Our main inspiration came from how Bumblebee speaks in the Transformers movies, hence "Bumble-B". In the movie, Bumblebee uses the car's radio to speak what he wants to say by splicing audio segments together to form sentences.
What it does
We decided to build an application that does exactly that: pulls audio together from many different online sources and splices them together to form a sentence. A user can type in a desired phrase, and Bumble-B will search through a database word index, find audio clips of each word, and then splice them together at the end.
How we built it
Our main focus was to utilize Google's Speech-to-Text engine to quickly index audio files. This can be done by requesting one of Speech-to-Text's optional parameters,
enable_word_time_offsets , which sends the start and end times of each word that Speech-to-Text recognized. This allowed us to automate the process of splicing large audio files, such as an Obama speech, by allowing Google's Speech-to-Text to analyze each word and find the start and stop times, and simple python code to split and upload each individual word to Google Cloud Storage. Every word is then indexed in a Django RESTful api in order to easily query requests on the front end and pull the relevant audio snippets.
Challenges we ran into
The main challenge we faced and didn't really foresee was the accuracy of Google's Speech-to-Text word time offsets being pretty inaccurate. The Start and Stop times for each word round to the nearest 10th of a second, which is actually a very long time when speaking at a normal speed. This means that instead of getting a single, cleanly cut word, Speech-to-Text would often give back correct speech values, but cause our app to split the file into too long of a clip. For instance, We indexed the "Hi, welcome to Chili's!" vine, and while Speech-to-text accurately named all of the words, the Start and Stop times caused the "welcome" word to also include "hi" and "to" in the trimmed clip due to the large Start and Stop time rounding.

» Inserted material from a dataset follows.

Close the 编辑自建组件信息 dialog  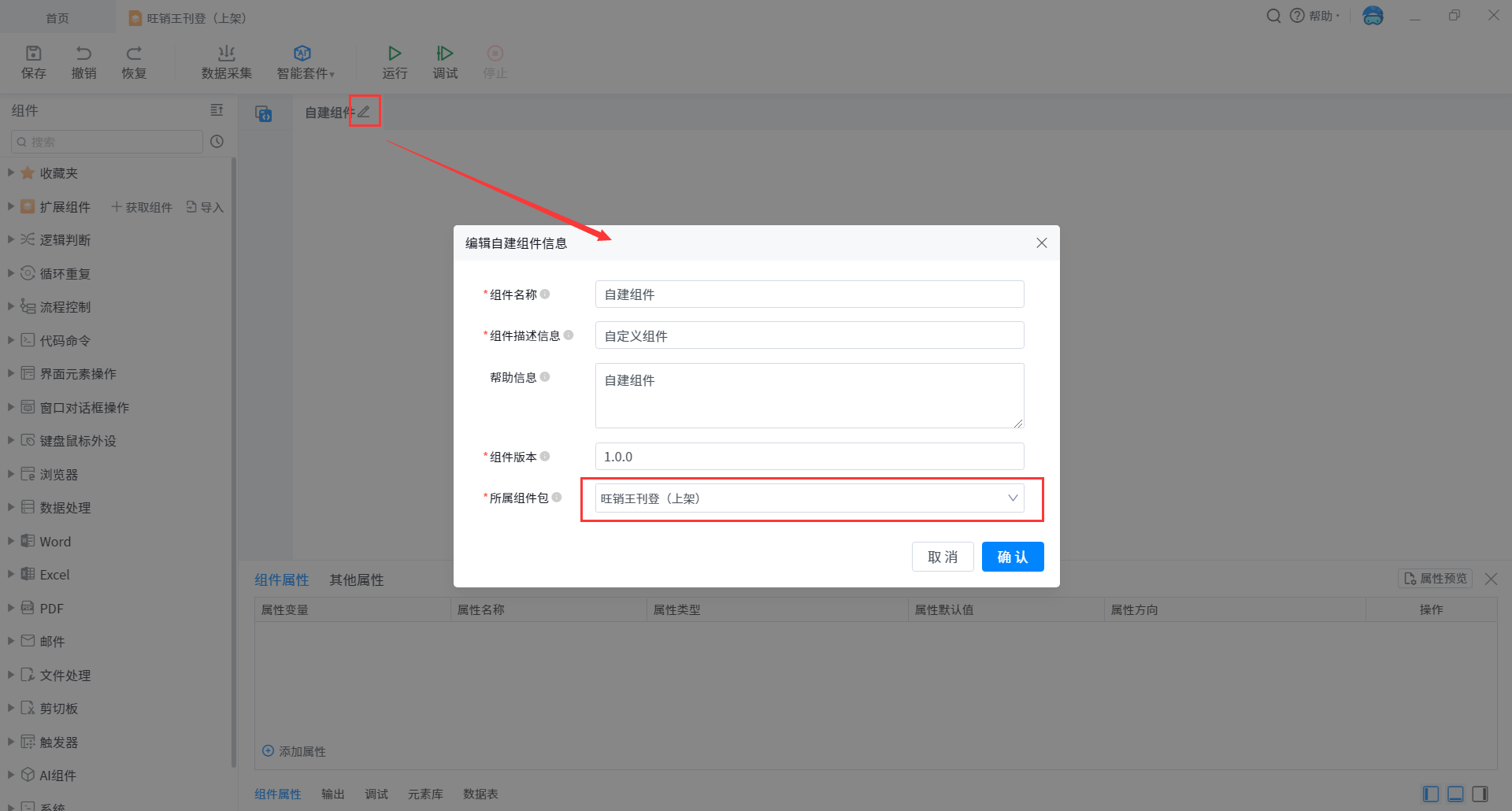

Accomplishments that we're proud of
While our auto-indexing system using Google's Speech-to-Text doesn't produce incredible results due to the inaccuracy of the Start time and End time responses, we're proud as a team that we ventured into unknown territory and used a framework that none of us had experience with. Likewise, we're quite proud of how front-end and back-end frameworks came together quickly and effectively.